■ **Text**:
Godot Engine and Runtime snap naming

We’re at the Snapcraft Summit with a Godot developer.

The main goals are:

  1. Provide an upstream snap for each supported release of the Godot Engine game editor - both GDScript and Mono versions
  2. Enable support for exporting games for Linux directly as a snap from the Godot Engine

We’re looking to hand over maintenance of the Godot snaps to them. Active, professional game developers typically have multiple copies of the game editor “Godot Engine” installed to support building and maintaining multiple projects. The Godot developers maintain those releases (2.1 / 3.0 / 3.1) and are looking at how o facilitate parallel installs for game developers.

Tracks in snaps won’t be useful here as they need to have multiple copies of the snap installed. The current implementation of parallel installations isn’t complete for desktop applications (you can’t tell one icon from another, and it’s not simple for end-users to manage their parallel snap installs).

In addition we’re looking to enable the capability to export games as snaps directly from the Godot Engine. So a developer could snap install godot-3.1 (or indeed install it on Windows or MacOS), create their game and then export their game, and push to the store directly. This is a compelling feature and would streamline the publishing process for game developers.

■ **What is needed**:
Please reproduce the Godot snap text word for word, everything from "The main goals" down to "installs for game developers.".

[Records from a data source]
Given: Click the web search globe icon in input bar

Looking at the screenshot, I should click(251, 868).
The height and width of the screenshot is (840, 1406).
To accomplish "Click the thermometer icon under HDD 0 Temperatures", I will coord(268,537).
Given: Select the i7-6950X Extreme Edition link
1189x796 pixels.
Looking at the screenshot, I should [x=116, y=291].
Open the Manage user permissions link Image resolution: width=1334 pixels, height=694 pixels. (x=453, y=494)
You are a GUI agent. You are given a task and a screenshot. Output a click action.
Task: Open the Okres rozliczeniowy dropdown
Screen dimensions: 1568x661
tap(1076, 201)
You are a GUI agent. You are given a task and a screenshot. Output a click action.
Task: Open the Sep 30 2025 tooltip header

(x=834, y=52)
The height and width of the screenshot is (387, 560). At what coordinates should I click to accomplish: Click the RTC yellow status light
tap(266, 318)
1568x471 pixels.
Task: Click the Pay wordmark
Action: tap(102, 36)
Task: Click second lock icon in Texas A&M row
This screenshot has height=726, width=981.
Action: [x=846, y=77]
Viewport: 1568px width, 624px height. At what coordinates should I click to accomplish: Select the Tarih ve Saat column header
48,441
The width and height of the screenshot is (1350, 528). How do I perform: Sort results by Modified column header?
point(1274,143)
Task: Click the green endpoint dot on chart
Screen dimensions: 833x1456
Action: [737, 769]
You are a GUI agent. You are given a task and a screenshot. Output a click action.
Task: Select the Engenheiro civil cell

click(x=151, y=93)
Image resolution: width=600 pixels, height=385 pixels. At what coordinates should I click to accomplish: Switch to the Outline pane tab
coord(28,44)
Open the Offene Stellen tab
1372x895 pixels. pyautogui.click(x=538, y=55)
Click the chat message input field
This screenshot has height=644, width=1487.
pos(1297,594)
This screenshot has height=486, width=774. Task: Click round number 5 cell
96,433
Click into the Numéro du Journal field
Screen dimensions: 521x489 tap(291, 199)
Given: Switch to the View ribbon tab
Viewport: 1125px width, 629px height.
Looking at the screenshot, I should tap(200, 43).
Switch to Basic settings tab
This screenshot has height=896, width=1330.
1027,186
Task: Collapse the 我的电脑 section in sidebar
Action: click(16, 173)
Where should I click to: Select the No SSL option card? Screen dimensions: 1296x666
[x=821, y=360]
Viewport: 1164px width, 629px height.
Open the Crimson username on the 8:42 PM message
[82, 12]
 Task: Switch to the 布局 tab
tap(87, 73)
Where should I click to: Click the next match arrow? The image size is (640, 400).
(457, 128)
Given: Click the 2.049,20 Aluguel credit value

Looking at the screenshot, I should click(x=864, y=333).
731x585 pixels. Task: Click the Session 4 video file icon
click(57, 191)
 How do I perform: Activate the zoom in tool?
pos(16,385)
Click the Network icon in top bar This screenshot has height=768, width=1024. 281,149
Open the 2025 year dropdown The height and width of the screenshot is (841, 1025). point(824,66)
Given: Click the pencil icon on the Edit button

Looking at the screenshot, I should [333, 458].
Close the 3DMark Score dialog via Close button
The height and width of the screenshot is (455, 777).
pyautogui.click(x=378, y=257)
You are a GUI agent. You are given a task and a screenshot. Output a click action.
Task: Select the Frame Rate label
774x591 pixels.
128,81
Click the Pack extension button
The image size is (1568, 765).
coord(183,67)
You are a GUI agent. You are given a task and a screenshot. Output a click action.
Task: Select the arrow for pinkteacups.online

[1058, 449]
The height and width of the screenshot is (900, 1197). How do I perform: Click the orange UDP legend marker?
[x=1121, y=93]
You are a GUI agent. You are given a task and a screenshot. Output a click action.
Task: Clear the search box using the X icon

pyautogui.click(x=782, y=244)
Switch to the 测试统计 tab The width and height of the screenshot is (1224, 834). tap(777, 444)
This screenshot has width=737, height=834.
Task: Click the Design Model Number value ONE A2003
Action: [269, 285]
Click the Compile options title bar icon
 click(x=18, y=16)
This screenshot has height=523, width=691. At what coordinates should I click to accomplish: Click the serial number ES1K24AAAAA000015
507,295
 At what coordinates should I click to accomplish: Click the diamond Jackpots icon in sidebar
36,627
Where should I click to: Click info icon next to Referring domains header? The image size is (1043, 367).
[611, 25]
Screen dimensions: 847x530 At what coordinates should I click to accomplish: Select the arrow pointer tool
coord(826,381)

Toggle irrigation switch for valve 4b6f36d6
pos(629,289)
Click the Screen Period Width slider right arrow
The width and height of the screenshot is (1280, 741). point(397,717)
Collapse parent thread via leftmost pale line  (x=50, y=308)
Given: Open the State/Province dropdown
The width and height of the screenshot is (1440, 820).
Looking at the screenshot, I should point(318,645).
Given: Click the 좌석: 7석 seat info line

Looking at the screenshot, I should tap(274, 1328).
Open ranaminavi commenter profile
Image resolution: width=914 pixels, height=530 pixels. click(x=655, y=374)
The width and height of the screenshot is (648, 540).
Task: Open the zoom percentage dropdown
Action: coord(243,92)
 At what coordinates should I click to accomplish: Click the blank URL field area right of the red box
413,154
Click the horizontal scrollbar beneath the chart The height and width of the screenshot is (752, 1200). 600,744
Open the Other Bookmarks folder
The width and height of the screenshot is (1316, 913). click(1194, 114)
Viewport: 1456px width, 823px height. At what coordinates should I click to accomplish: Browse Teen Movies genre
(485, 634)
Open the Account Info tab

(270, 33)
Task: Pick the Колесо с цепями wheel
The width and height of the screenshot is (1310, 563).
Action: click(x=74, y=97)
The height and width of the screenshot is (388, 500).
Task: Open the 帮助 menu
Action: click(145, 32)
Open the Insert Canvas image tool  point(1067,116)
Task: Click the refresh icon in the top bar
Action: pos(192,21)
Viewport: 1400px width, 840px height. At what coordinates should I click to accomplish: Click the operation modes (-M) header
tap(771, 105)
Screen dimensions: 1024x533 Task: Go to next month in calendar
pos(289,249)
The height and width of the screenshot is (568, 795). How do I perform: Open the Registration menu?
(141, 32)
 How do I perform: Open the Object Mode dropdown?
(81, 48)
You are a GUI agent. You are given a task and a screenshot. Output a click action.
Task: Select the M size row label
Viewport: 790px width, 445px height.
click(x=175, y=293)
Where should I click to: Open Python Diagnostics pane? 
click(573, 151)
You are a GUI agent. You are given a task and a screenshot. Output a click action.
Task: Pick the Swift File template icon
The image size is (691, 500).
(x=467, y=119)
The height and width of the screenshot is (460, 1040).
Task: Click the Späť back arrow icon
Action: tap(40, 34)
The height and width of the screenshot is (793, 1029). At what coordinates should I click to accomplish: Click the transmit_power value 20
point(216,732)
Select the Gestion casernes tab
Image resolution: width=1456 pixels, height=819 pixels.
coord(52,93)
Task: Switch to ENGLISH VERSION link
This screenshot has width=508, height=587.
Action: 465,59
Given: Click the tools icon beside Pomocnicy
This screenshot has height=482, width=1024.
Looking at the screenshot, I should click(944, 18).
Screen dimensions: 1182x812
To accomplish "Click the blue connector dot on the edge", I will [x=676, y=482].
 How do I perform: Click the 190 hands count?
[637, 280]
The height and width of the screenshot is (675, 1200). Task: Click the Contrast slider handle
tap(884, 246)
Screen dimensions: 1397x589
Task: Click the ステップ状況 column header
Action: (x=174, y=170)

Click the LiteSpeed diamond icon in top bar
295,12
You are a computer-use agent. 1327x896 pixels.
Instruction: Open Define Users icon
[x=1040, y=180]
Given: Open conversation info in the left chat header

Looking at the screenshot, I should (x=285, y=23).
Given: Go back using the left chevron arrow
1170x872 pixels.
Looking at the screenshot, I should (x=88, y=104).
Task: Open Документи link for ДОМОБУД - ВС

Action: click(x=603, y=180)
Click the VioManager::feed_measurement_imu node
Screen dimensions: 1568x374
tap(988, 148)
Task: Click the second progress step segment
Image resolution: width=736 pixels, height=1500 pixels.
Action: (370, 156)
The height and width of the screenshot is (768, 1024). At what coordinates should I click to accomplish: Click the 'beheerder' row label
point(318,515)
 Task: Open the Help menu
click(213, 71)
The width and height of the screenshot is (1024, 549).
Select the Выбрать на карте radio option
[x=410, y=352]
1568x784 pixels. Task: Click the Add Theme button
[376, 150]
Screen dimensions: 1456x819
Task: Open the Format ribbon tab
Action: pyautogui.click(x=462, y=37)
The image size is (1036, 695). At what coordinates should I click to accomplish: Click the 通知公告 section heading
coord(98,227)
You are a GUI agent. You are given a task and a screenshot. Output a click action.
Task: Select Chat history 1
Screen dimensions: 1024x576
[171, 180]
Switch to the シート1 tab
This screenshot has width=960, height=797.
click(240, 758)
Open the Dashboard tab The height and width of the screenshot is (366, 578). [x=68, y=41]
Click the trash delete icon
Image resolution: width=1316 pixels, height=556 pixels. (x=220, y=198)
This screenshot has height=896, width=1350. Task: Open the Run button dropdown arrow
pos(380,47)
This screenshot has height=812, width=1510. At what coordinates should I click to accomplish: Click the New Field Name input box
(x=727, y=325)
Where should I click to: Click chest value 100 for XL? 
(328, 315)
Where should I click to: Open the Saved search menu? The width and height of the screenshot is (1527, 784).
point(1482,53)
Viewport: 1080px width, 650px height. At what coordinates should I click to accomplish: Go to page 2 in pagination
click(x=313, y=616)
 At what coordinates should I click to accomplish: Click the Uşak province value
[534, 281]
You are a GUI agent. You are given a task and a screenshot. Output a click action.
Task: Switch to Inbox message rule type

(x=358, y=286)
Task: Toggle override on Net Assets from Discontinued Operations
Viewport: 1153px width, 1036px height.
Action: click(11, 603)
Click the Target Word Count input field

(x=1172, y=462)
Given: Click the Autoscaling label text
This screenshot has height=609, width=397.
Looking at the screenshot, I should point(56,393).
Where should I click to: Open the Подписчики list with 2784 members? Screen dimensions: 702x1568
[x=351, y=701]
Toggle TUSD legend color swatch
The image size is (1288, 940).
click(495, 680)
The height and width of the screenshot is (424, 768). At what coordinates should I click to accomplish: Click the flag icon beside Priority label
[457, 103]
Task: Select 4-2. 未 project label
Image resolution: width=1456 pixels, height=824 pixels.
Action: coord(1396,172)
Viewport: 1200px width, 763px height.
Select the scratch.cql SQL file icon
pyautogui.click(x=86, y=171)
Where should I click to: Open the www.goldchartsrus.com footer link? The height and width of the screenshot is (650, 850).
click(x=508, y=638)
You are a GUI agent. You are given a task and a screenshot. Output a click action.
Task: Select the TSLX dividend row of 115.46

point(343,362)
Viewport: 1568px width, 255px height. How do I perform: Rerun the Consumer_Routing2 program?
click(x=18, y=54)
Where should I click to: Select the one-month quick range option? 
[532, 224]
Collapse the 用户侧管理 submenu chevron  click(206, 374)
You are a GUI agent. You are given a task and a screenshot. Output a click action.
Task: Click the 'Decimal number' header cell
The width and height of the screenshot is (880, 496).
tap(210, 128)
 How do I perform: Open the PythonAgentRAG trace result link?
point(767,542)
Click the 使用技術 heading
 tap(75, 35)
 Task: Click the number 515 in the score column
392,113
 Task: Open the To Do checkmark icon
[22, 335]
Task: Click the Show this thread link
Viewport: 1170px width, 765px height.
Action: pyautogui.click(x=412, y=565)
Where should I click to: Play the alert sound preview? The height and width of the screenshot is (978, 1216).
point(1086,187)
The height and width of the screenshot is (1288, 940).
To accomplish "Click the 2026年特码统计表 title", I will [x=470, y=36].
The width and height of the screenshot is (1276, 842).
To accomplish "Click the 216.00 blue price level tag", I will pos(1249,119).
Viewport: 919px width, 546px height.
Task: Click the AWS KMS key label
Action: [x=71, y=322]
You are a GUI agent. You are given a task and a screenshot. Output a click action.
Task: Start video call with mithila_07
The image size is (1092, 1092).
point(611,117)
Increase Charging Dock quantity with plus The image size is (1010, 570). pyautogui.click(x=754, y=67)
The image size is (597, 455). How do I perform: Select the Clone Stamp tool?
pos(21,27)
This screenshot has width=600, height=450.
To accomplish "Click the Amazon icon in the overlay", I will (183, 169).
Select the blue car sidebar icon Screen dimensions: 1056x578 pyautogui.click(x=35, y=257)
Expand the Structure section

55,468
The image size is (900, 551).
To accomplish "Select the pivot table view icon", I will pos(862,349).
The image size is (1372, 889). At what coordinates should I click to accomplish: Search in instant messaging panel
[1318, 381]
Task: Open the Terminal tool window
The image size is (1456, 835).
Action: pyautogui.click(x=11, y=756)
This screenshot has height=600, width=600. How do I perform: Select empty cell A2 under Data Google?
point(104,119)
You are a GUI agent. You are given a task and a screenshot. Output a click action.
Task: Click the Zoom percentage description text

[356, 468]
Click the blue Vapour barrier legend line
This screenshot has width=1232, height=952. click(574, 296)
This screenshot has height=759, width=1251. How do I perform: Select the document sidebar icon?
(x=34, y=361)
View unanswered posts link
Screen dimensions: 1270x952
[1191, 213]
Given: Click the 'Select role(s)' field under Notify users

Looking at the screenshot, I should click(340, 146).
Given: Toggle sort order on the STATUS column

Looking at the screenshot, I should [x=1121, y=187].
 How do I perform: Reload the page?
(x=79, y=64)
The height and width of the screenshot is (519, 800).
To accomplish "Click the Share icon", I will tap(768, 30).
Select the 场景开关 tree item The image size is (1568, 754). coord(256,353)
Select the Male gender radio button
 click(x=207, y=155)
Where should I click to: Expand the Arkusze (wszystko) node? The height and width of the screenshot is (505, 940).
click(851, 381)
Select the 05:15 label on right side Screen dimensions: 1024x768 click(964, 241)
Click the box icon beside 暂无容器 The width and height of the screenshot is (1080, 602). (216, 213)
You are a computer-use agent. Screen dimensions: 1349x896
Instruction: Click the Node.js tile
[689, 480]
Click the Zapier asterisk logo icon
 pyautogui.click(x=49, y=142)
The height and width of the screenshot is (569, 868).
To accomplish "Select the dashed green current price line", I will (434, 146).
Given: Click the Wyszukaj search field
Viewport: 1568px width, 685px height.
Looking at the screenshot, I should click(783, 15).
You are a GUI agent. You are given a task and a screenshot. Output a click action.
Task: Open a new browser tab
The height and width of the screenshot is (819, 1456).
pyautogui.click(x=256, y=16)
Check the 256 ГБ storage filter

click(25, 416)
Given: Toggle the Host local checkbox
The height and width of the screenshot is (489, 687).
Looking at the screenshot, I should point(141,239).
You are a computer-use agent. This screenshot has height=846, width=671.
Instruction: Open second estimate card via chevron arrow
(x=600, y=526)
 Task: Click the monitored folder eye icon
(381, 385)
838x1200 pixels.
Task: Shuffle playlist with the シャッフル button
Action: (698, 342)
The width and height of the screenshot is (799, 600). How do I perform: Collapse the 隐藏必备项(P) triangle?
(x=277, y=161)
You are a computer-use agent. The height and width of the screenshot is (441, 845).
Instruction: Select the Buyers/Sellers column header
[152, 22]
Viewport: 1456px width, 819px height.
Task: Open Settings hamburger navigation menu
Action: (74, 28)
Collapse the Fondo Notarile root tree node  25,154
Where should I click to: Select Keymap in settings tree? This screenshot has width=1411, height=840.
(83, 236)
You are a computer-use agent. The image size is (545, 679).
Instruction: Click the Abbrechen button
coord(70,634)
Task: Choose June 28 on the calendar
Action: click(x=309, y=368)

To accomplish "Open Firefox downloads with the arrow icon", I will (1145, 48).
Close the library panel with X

■ **Reply to the exercise**:
The main goals are:

  1. Provide an upstream snap for each supported release of the Godot Engine game editor - both GDScript and Mono versions
  2. Enable support for exporting games for Linux directly as a snap from the Godot Engine

We’re looking to hand over maintenance of the Godot snaps to them. Active, professional game developers typically have multiple copies of the game editor “Godot Engine” installed to support building and maintaining multiple projects. The Godot developers maintain those releases (2.1 / 3.0 / 3.1) and are looking at how o facilitate parallel installs for game developers.